Member Reviews
Deserts frighten me. I live in a beach town for a reason. My trips to Las Vegas weren't numerous, but are very memorable—for good and ill. Here's a story, then, that's set in a place I do not love or admire, featuring a man in Act Three of his life having failed at his other lives, and failing again.
Paging Updike and Cheever, your territory's being encroached.
And most effectively. Author Unger is working in a long tradition of male-centered stories, prioritizing an idea of success that capitalism likes to valorize and that relegates anything other than work to peripheral significance...only to flip the script and show the hollowness and lack of fulfillment and connection inherent in this cultutally approved rat race.
Critiques are most effective when they come from within. This detailed, almost obsessive, chronicling of one man's descent from the pinnacle he dreamed of reaching into the real-world uses of the talents he never had the luck to exploit to their fullest, is inside the house. The astonishing world of wealth is detailed, excess by excess, without a trace of overt judgment. Like the eternal anticapitalist novel Babbitt, it uses a steady unblinking gaze to do what polemics fail to do: Indict the system that rewards conformist capitulation with material comforts. The problem with this reward system is, and always has been, it is conditional. It can all be taken away from the recipient at any time, either through anonymous "market forces" or malevolent, targeted manipulations of law and economics.
In personalizing the details of one man, in one city, as he rises and falls, Author Unger joins the crew of midcentury modern men in quietly unpicking the system's built-in failures. He uses the main man's wife as a sort of moral Cassandra, constantly questioning—while continuing to enjoy—the fruits of his enviable rise from the ashes of ruined ambition. It's here that I lost a star. Women as Moral Centers, however compromised, irk the snot out of me. Like she condescended to hitch herself to this sad, lost little boy (who's given her a life of comfort) to Guide and Sustain him...gross. She's complicit, she's also culpable for not doing it her damnself. The trope of the little woman who stays home is really the relams of fantasy in this day and time. It's unusual enough that it's now fodder for highly-rated prurient TV shows about the wealthiest capitalists in the hypercapitalist world we exist in.
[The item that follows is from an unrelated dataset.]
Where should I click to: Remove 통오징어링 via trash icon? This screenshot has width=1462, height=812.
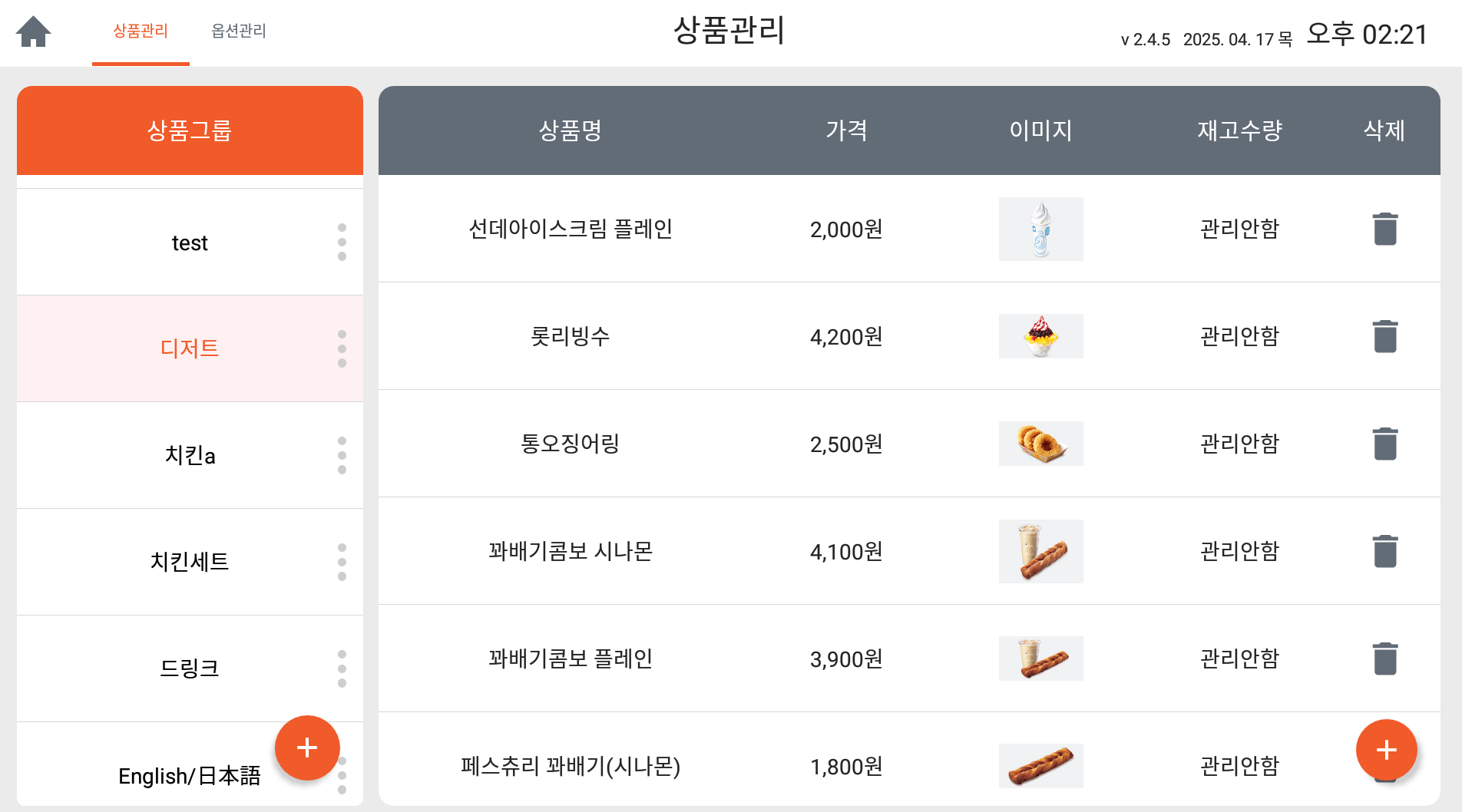1385,444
Why I recommend it to you is simple: Updike, Cheever, Sloan Wilson, and company are dreadfully old-fashioned. Their row still needs hoeing in the world we live in. Author Unger is uniquely placed to tell this generation about its golden calfs. Seen in this light even the repugnant gender politics are a sharp critique of the aspirations that Las Vegas, glittering gambling capital, represents.
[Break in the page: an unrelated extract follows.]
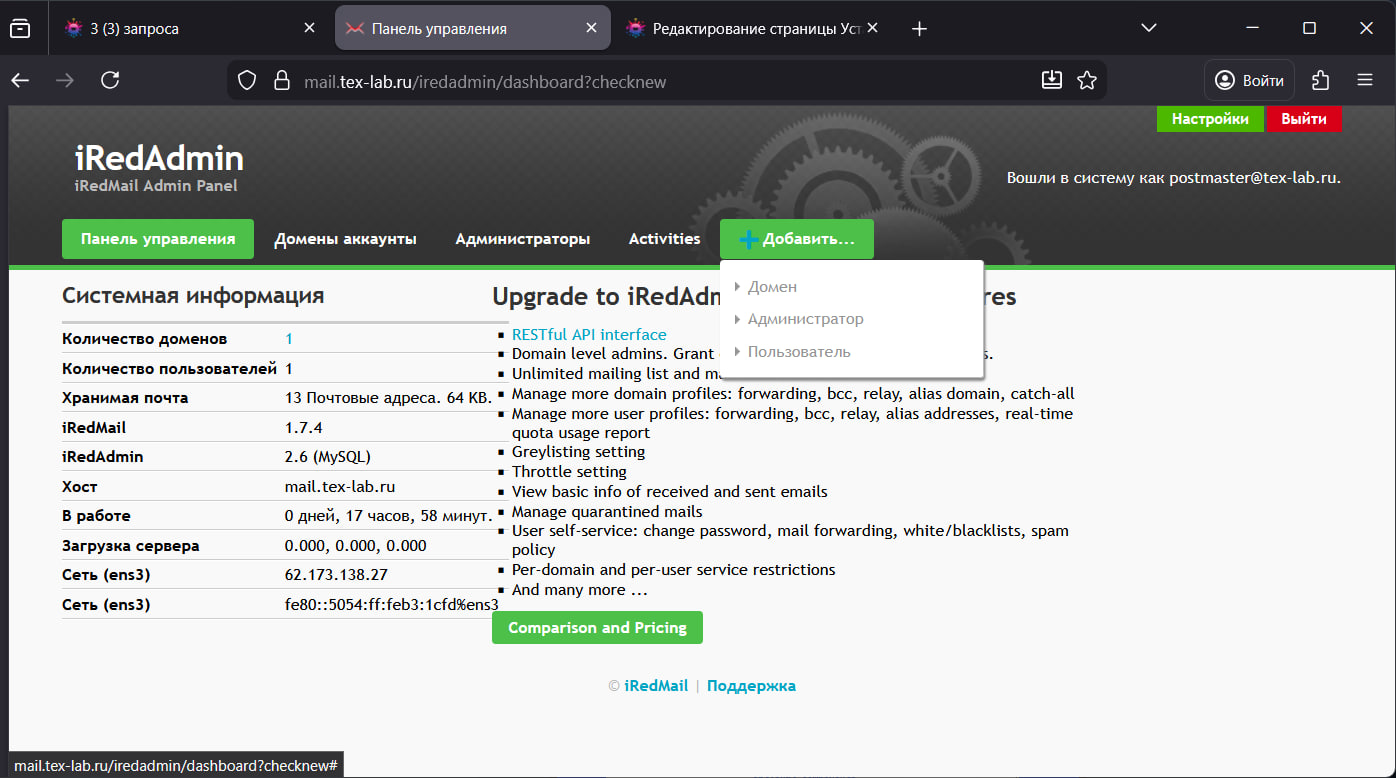The image size is (1396, 778).
Task: Click the install/download icon in the address bar
Action: 1051,80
Castles built in the air always fall. Gravity, it pays every one of us to foreground in our awareness, is a law that can not be repealed. Flouting it temporarily carries costs that accrue terrible interest surcharges.
Author Unger, without beating you up, reminds you of this.
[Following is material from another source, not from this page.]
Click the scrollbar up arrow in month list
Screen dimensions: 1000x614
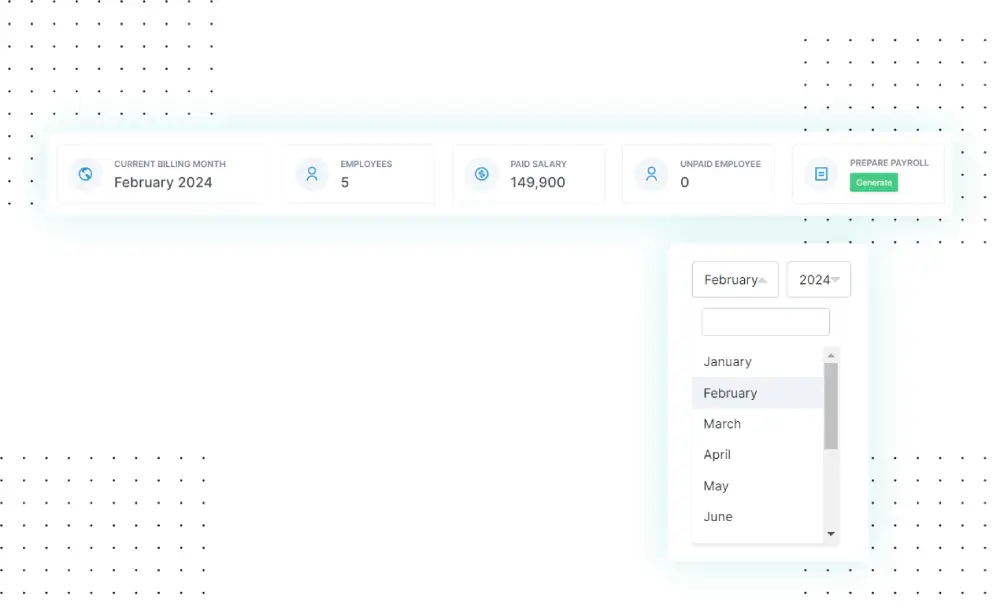point(831,355)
University of Nevada Press provided an early galley for review.
I've never been to Vegas but have always wanted to go. The cover and description of this novel sounded intriguing.
The Pyramid World hotel setting appears to be meant as a stand-in for the real-life Luxor hotel, with the story line of the construction to mirror that of the actual hotel in the early 90's. Unger, a professor of English at the University of Nevada - Las Vegas, clearly is drawing from a city he knows as he sprinkles in plenty of real Vegas locals - other hotels, restaurants, etc. - into the narrative. The details about all things casinos and gamblers also ring true.
I'm a bit on the fence with this one though. At times, it reads a lot more like a nonfiction historical book rather than a fiction novel. Not being familiar with the author (his last fiction book looks to have been from 1995), I am not sure if this is part of his writing style or just the approach taken for this particular release. The narrative arc spans over several decades for the main characters, thus it lacks the urgency I usually gravitate towards in stories. When we do get an in-depth scene with lots of character dialogue and interaction, I was definitely tuned in though.
Reader mileage might vary here.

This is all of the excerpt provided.